(Supplied data begins)

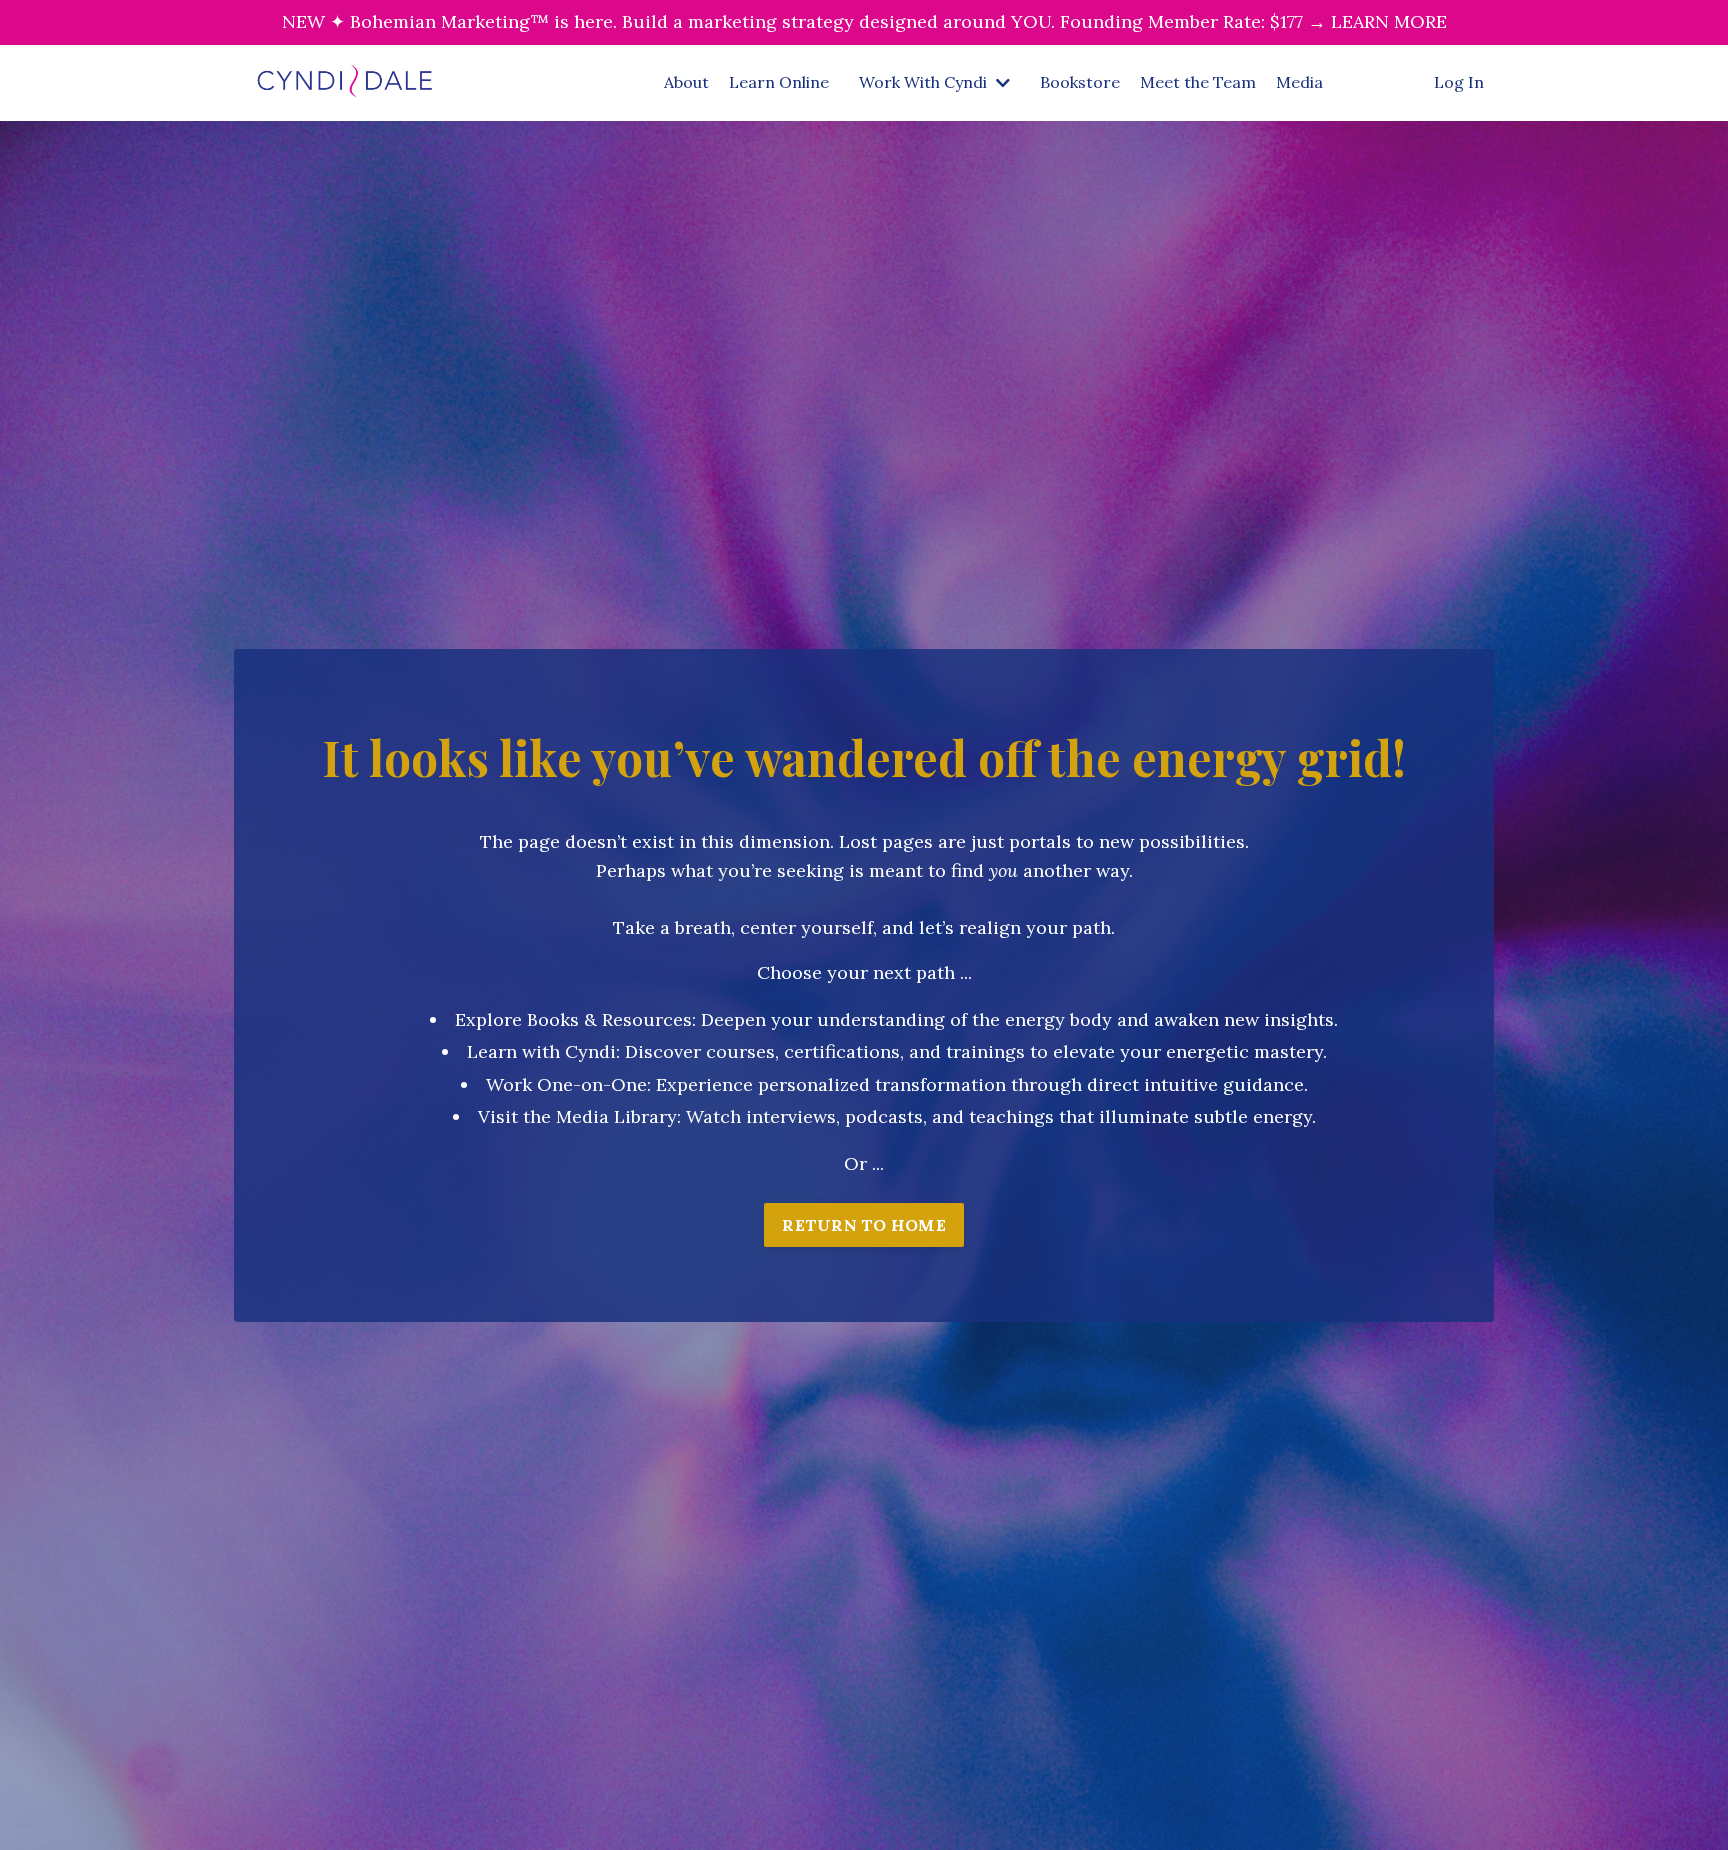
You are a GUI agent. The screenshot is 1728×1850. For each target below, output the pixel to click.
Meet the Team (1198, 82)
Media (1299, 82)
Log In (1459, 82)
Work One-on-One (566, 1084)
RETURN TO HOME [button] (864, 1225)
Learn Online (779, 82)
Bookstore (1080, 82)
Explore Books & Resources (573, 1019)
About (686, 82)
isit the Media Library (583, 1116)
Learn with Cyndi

(Supplied data ends)

Assignment =
Pictures are not part of the copy. Restate everything else in the listing word for word.

Reply =
You are a GUI agent. The screenshot is 1728×1850. For each target below, output the pixel to click.
Meet the Team (1198, 82)
Media (1299, 82)
Log In (1459, 82)
Work One-on-One (566, 1084)
RETURN TO HOME [button] (864, 1225)
Learn Online (779, 82)
Bookstore (1080, 82)
Explore Books & Resources (573, 1019)
About (686, 82)
isit the Media Library (583, 1116)
Learn with Cyndi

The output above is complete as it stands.